I share my personal experiences for anyone who needs to know they are not alone. I see you, and I know what is like. That is not to say that in my lifetime I have not seen wonderful moments of progress and people coming together for the common good of all. Believe me, I have. Most recently, I saw it over the weekend, as generations of people protested peacefully over the need to change police practices and the criminal justice system overall. Sadly, a small number of people used the protests as opportunities to steal and resort to violence. Some people even instigate chaos to discredit the real reason behind why people are there. I believe there is no excuse for any of this behavior if we are looking for positive change.
At Chaffey College, we want all of our students, faculty and staff to thrive. It is within our campus community that we will build the leaders of tomorrow. Know that the Chaffey Family is one that is inclusive of all, and we will get through this together. Our commitment to diversity and equity will remain at the forefront of what we do not only today, but as we move toward the future.

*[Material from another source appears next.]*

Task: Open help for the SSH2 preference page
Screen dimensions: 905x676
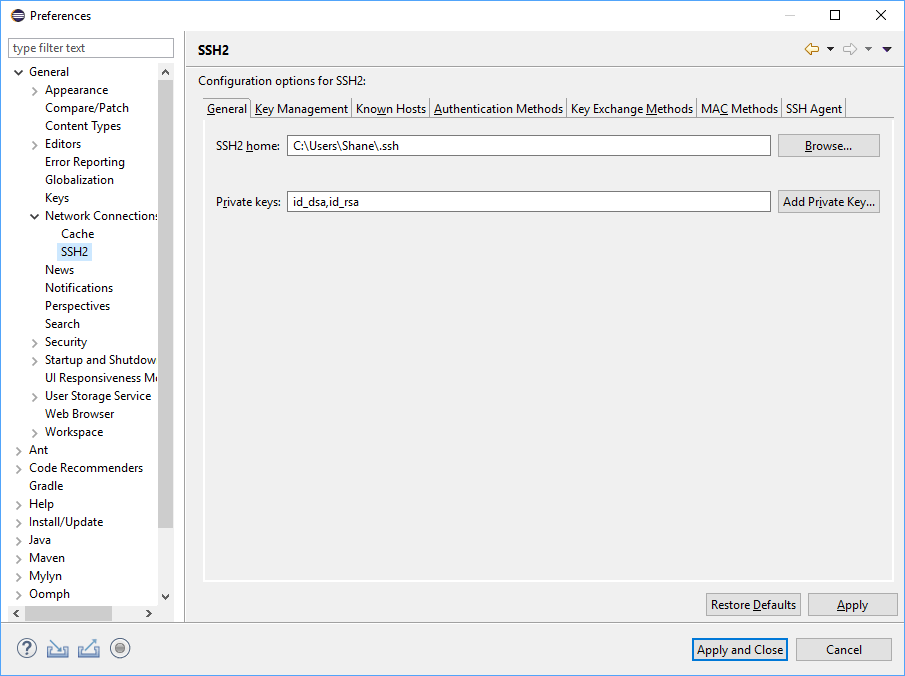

I encourage you to stand with me as we build a community where we honor all people, regardless of their race, gender, sexual orientation, immigration status, ability or, creed.
To help us lean on one another during these difficult times,
- Chaffey College’s Center for Culture and Social Justice will hold a series of Zoom meetings to discuss national topics and discussions about prejudice and inequality as well as incorporate mental health counselors as needed.

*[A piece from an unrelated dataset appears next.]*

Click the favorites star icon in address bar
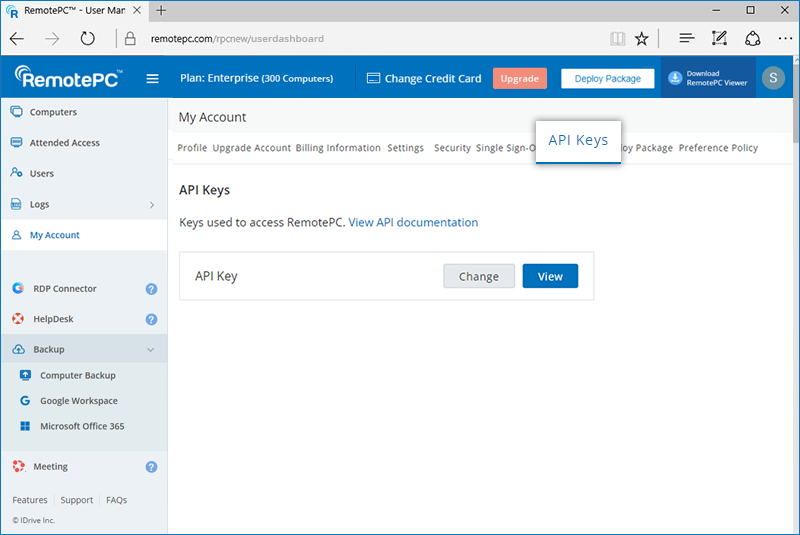Screen dimensions: 800x535 click(642, 39)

- We will plan an event in the near future that will provide a safe space for our campus community to have a dialogue and heal.
- We will re-evaluate the President’s Equity Council’s purpose and work to align its mission to proactively address issues such as this.
- We will further expand cultural-sensitivity and awareness training opportunities/professional development for our faculty and staff.
- We will continue to actively implement best-practice programs, policies and training that promote social justice.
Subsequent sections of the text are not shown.